• _Problem description_
Recast the data, from the line containing "Given: Expand the side panel arrow tab" through the final line, as a numbered list with blank lines omitted. Leave the pictures out of the answer.

— BEGIN Data for the task —

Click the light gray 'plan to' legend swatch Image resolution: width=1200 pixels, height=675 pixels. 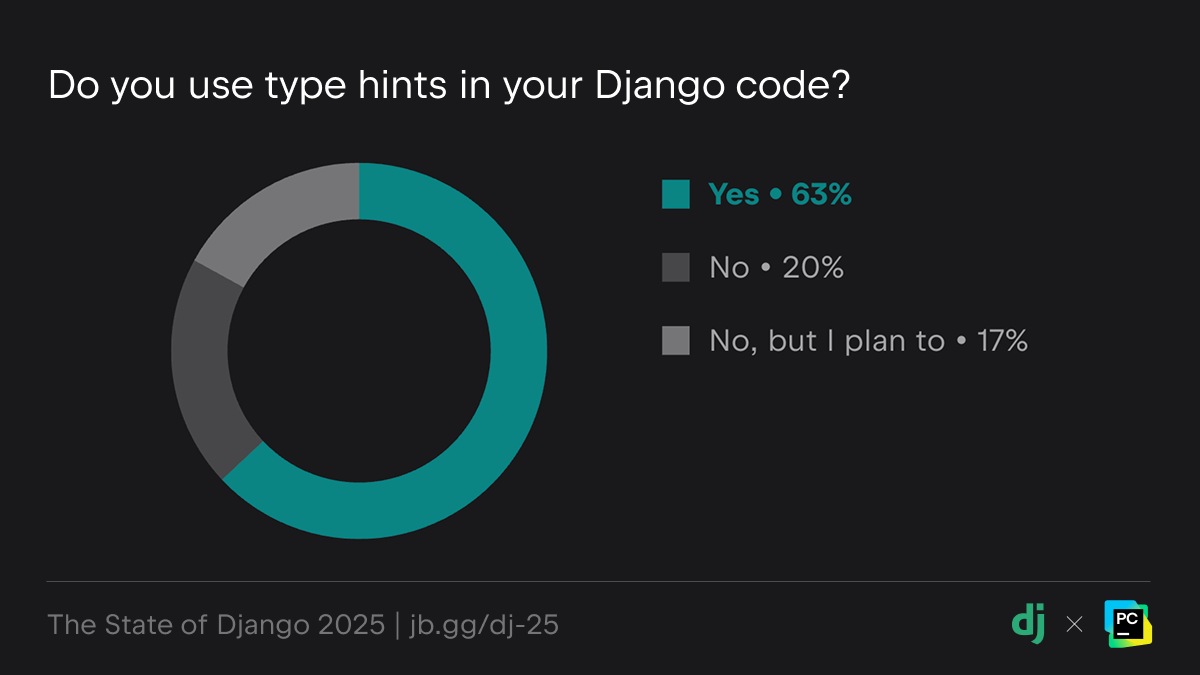point(676,341)
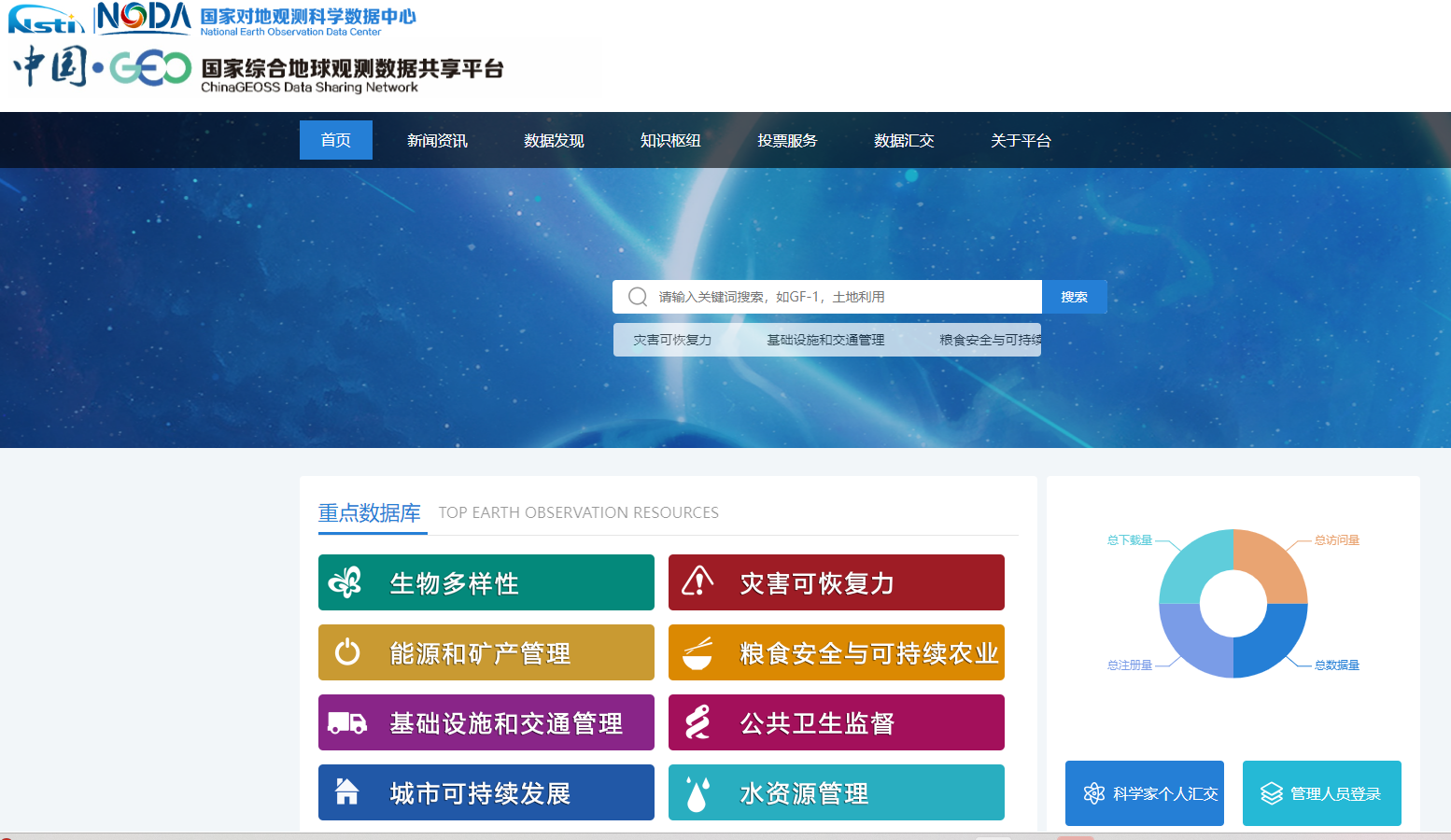
Task: Click the food security rice bowl icon
Action: click(697, 652)
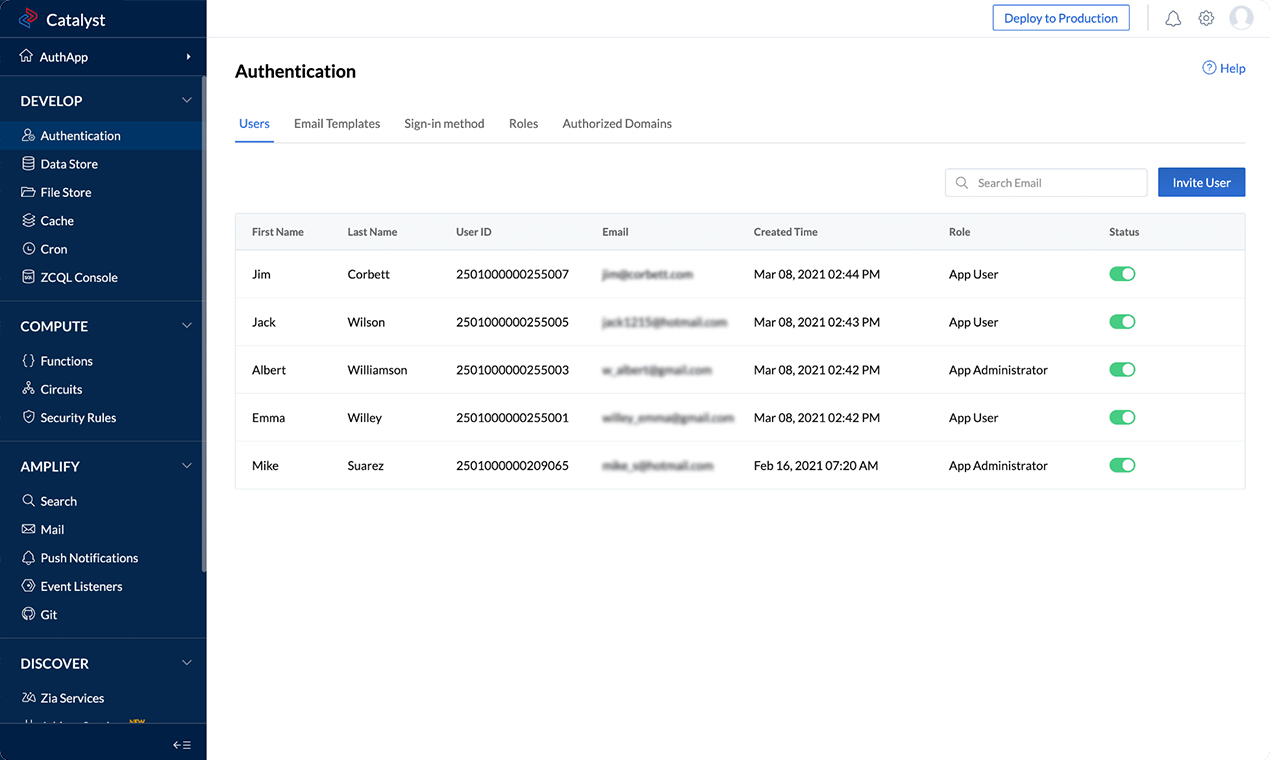Disable status toggle for Jim Corbett
Screen dimensions: 1270x760
1122,273
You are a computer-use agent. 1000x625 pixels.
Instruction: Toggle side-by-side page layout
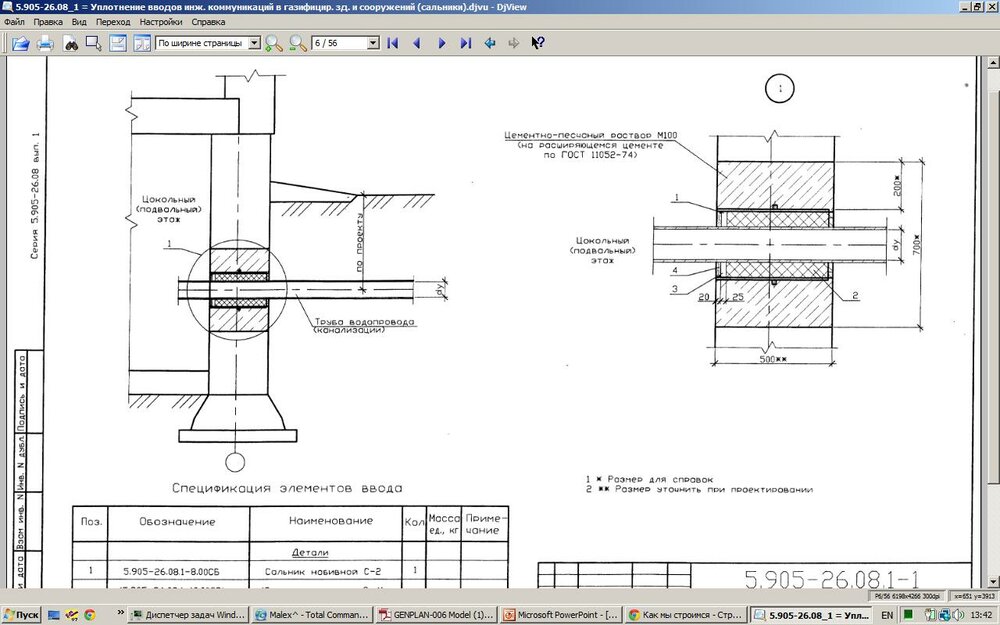point(142,43)
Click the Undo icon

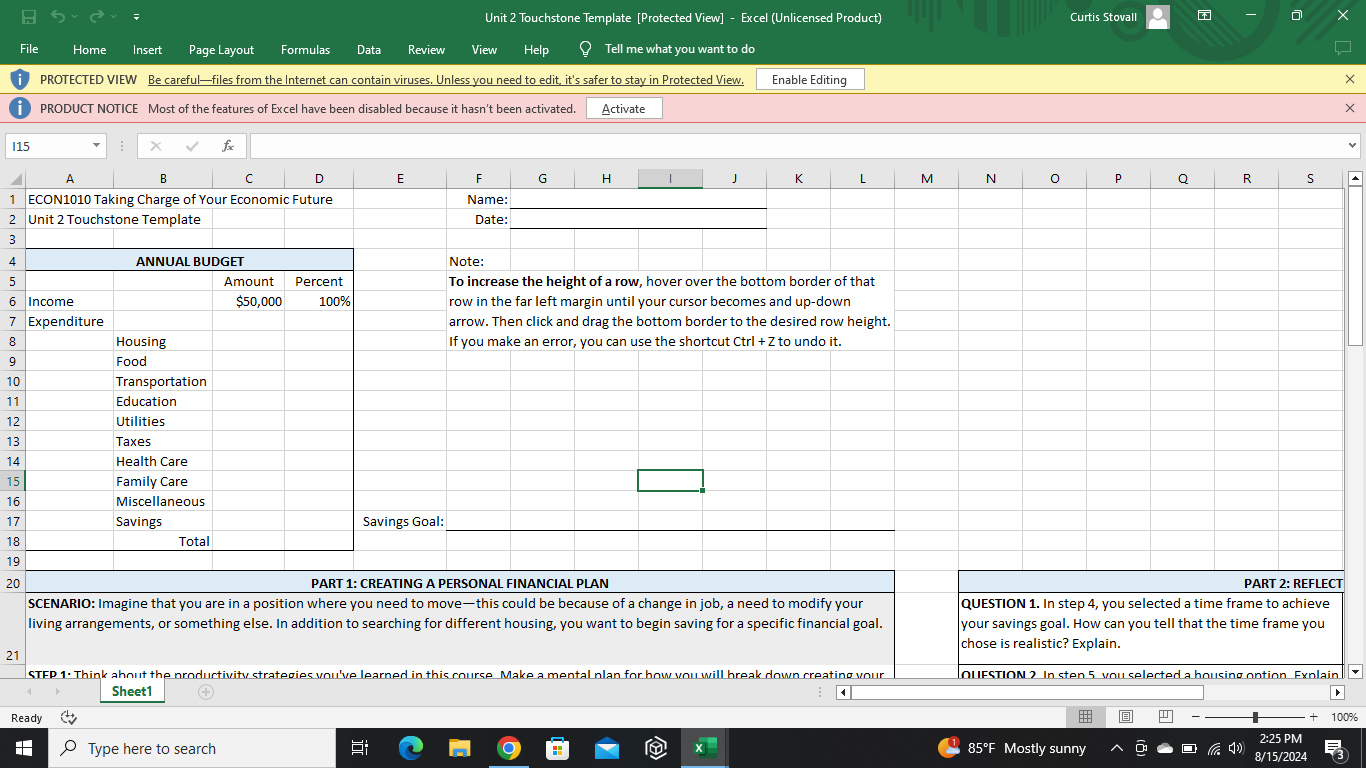pos(58,17)
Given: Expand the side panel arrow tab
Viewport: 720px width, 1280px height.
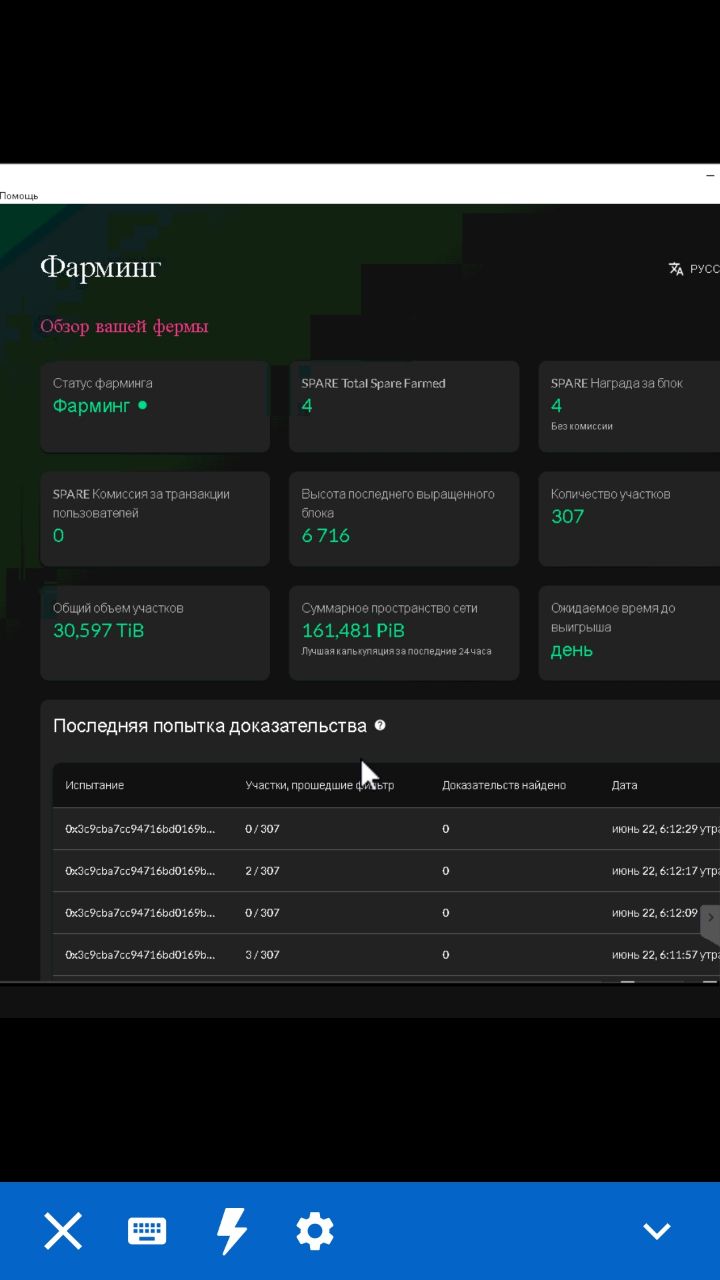Looking at the screenshot, I should click(710, 918).
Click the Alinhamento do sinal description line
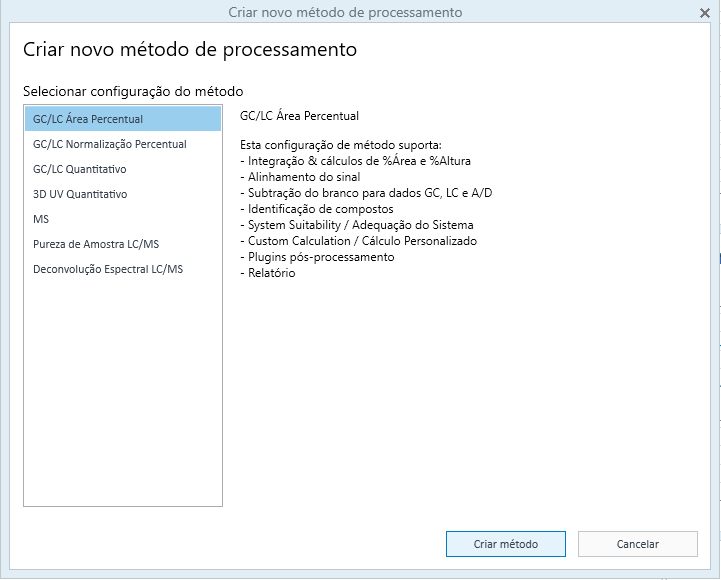The height and width of the screenshot is (580, 721). (300, 177)
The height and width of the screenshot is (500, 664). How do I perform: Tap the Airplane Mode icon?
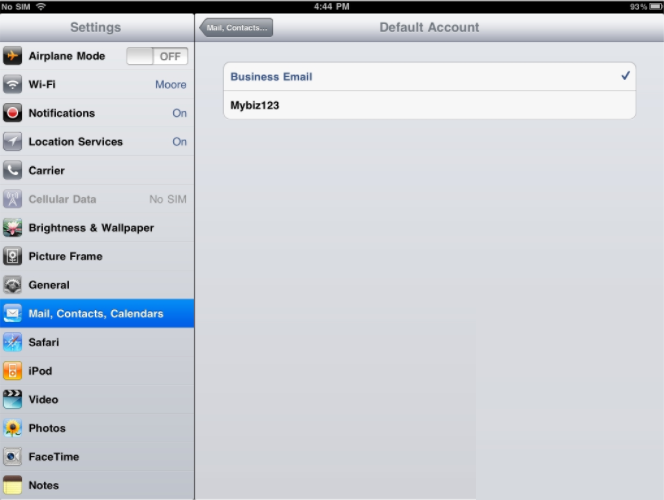tap(13, 56)
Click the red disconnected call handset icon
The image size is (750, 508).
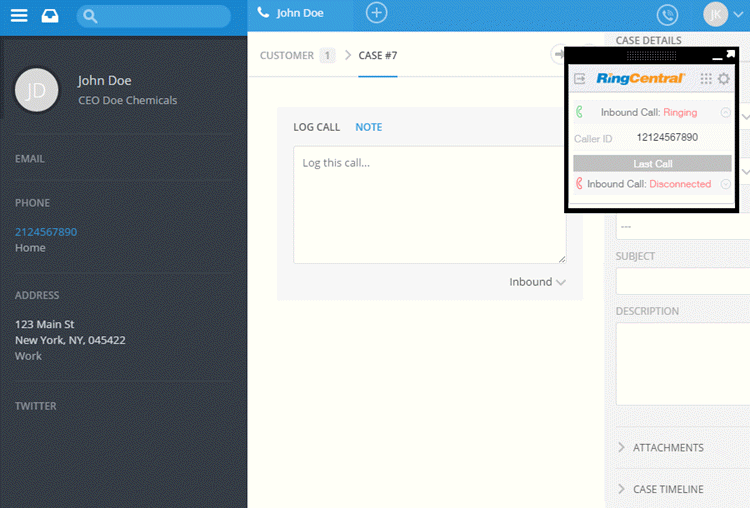pos(579,184)
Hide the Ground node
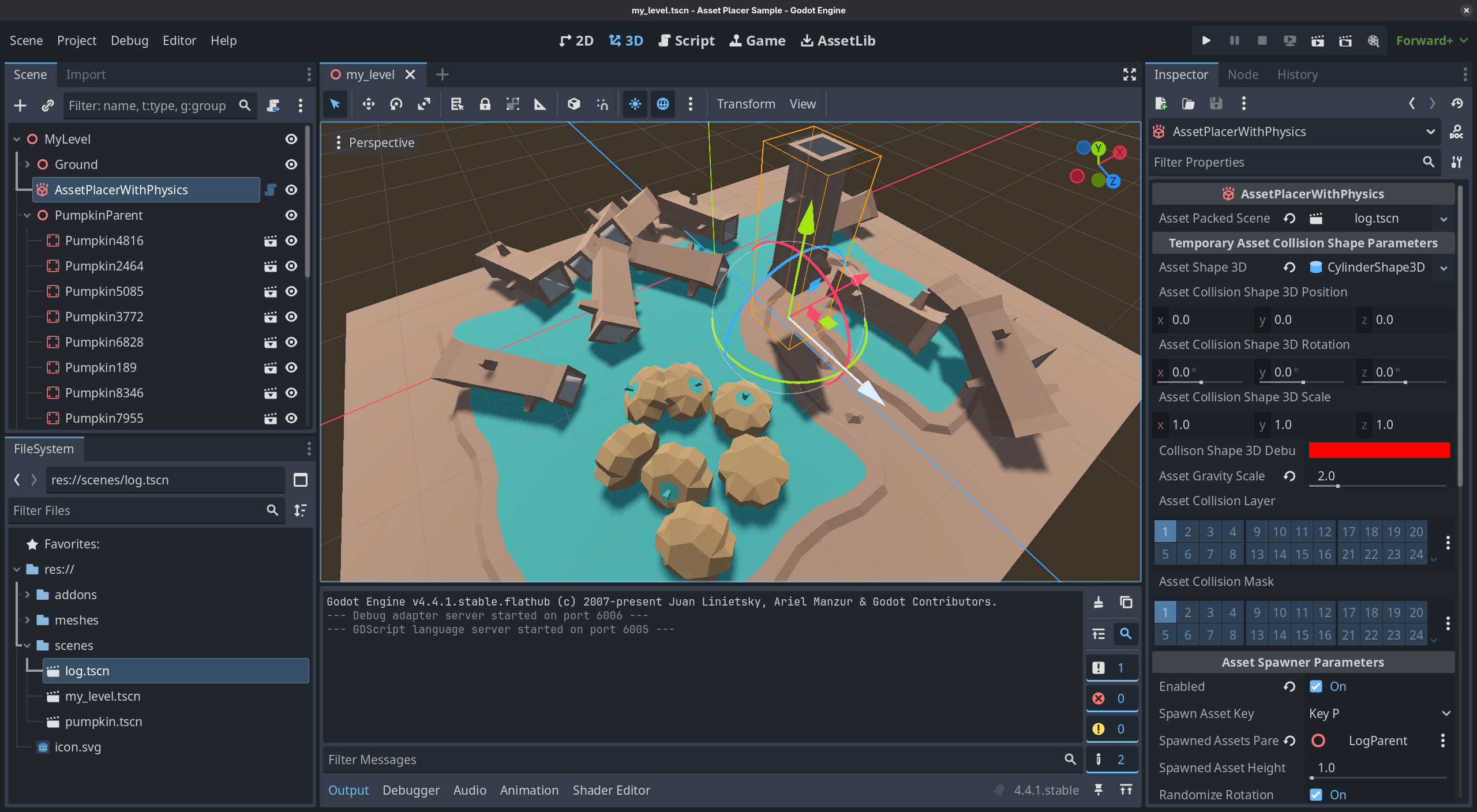The width and height of the screenshot is (1477, 812). coord(291,164)
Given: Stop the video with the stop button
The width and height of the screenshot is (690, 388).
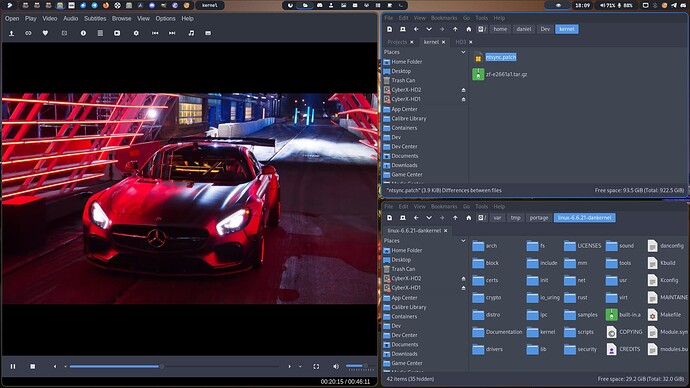Looking at the screenshot, I should pos(33,366).
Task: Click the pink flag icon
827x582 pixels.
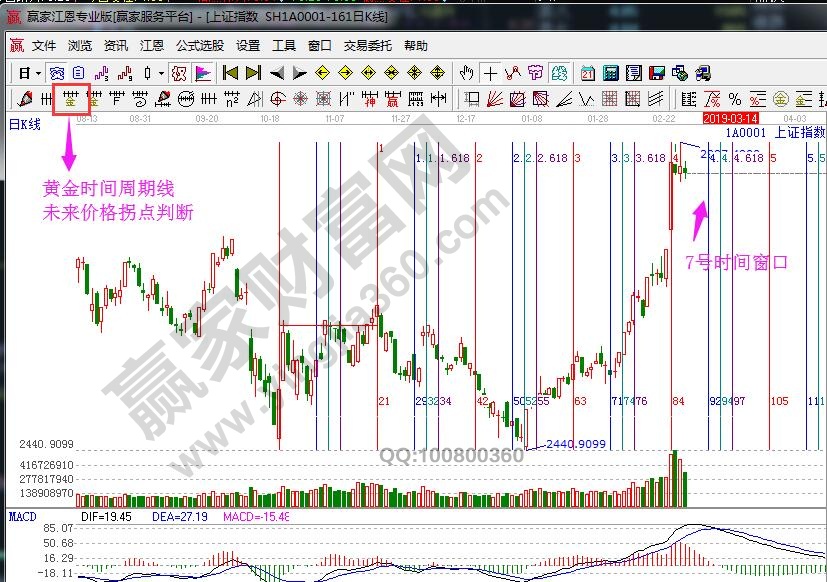Action: click(x=202, y=73)
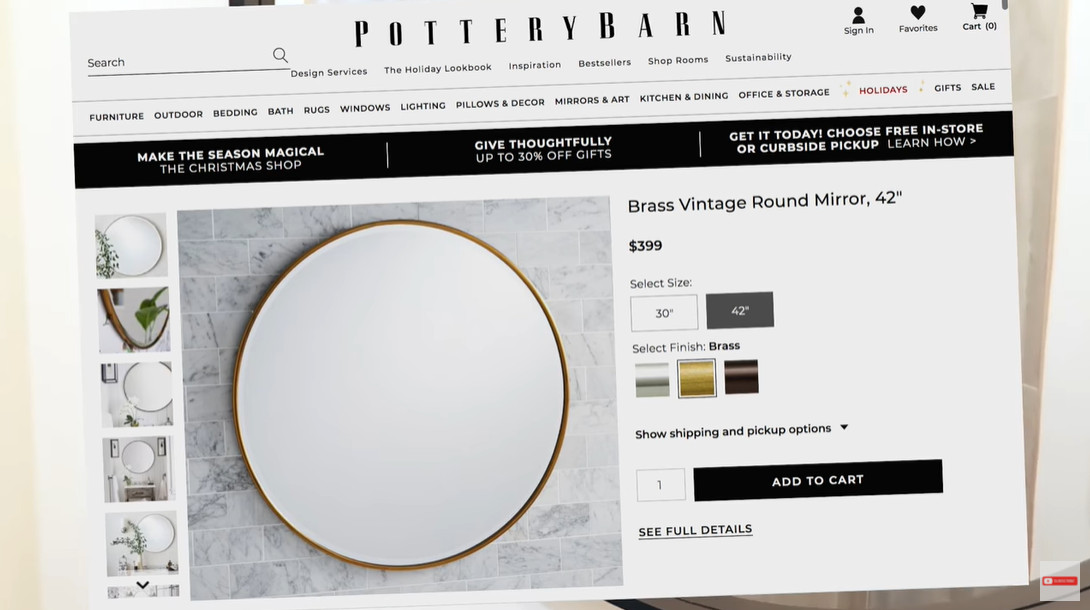
Task: Open the Holidays menu
Action: coord(883,90)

— END Data for the task —

• _Expected answer_
1. Given: Expand the side panel arrow tab
2. Viewport: 720px width, 1280px height.
3. Looking at the screenshot, I should click(710, 918).
4. Click the Alinhamento do sinal description line
5. The height and width of the screenshot is (580, 721). (300, 177)
6. The height and width of the screenshot is (500, 664). How do I perform: Tap the Airplane Mode icon?
7. tap(13, 56)
8. Click the red disconnected call handset icon
9. The image size is (750, 508).
10. pos(579,184)
11. Hide the Ground node
12. The width and height of the screenshot is (1477, 812). coord(291,164)
13. Given: Stop the video with the stop button
14. The width and height of the screenshot is (690, 388).
15. Looking at the screenshot, I should pos(33,366).
16. Task: Click the pink flag icon
17. 827x582 pixels.
18. Action: click(x=202, y=73)
19. Task: Open the Holidays menu
20. Action: coord(883,90)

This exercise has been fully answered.